Update the data below by changing each "Instruction" to "Task" and keeping everything else unchanged. Leave the pictures out of your output.

************

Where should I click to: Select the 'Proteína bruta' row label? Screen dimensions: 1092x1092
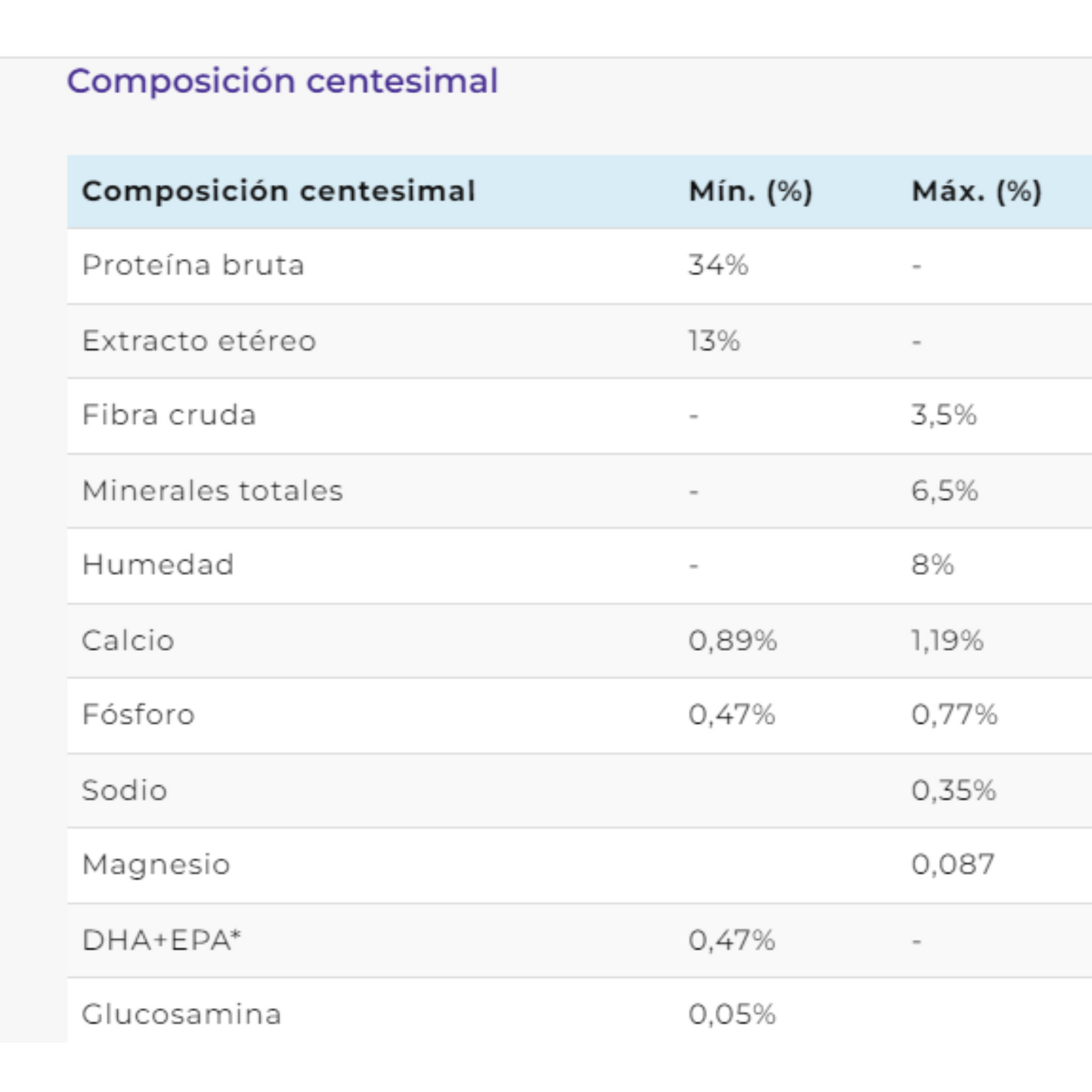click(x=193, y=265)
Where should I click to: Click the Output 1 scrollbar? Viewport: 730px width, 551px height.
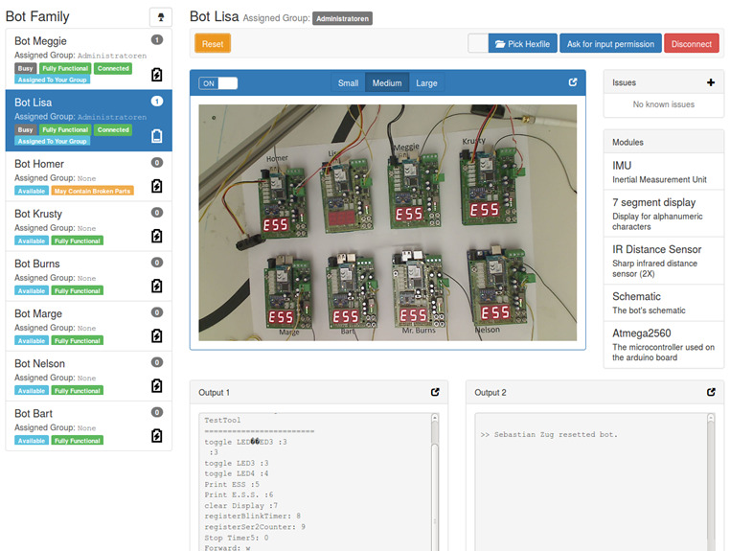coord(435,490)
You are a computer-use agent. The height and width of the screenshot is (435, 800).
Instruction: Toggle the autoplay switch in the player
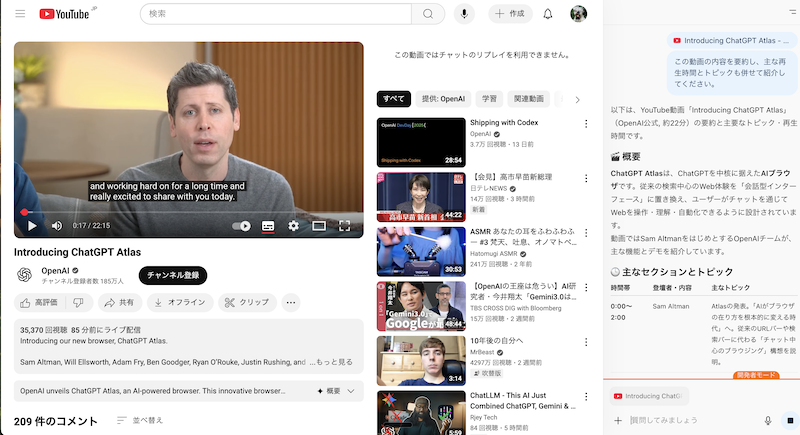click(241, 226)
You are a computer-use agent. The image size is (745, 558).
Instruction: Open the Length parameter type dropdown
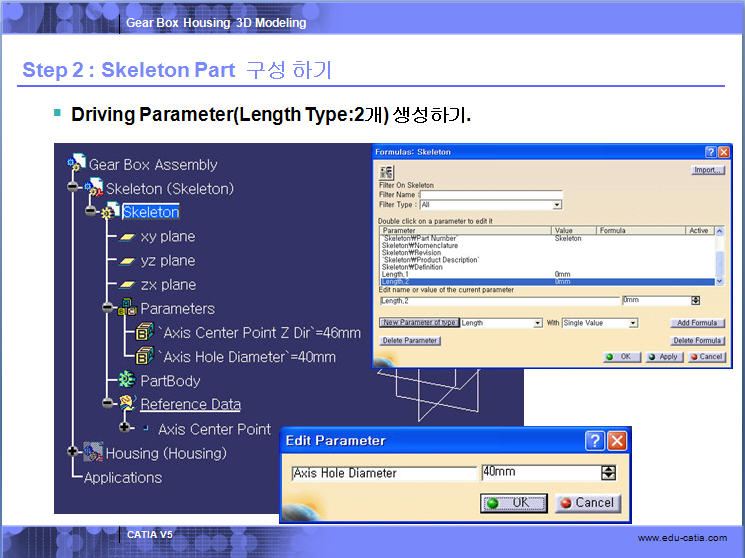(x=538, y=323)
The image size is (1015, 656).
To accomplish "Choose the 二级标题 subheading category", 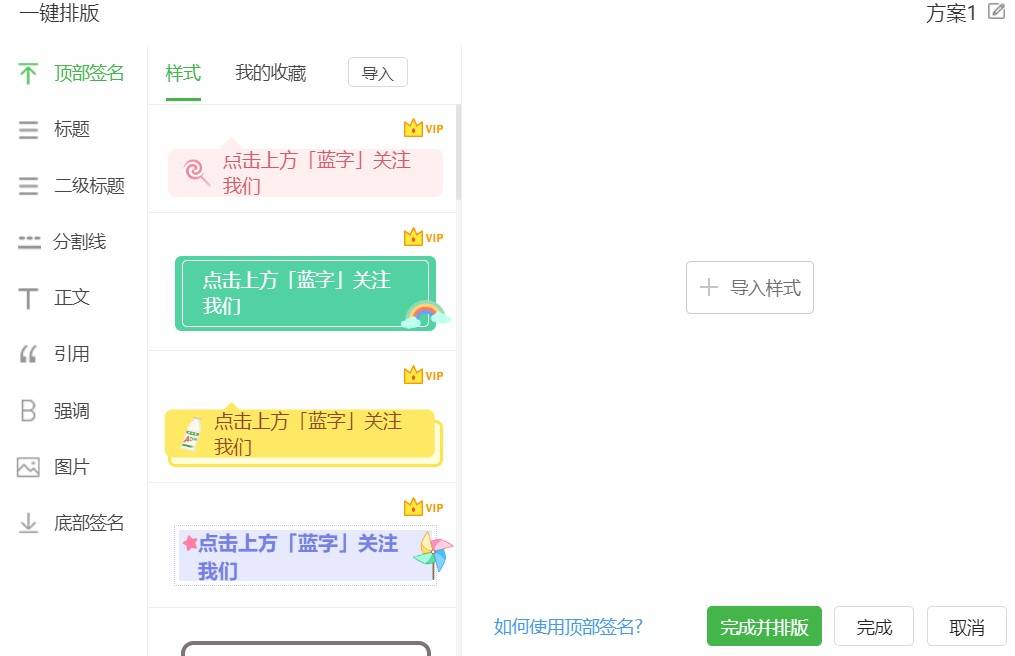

************

# Correct answer
Where should I click to: Select the 'Proteína bruta' row label? Screen dimensions: 1092x1092
click(x=193, y=265)
Where should I click to: Click the Output 1 scrollbar? Viewport: 730px width, 551px height.
coord(435,490)
You are a computer-use agent. The height and width of the screenshot is (435, 800).
Task: Toggle the autoplay switch in the player
click(241, 226)
You are a computer-use agent. The image size is (745, 558).
Task: Open the Length parameter type dropdown
(x=538, y=323)
The image size is (1015, 656).
To accomplish "Choose the 二级标题 subheading category", 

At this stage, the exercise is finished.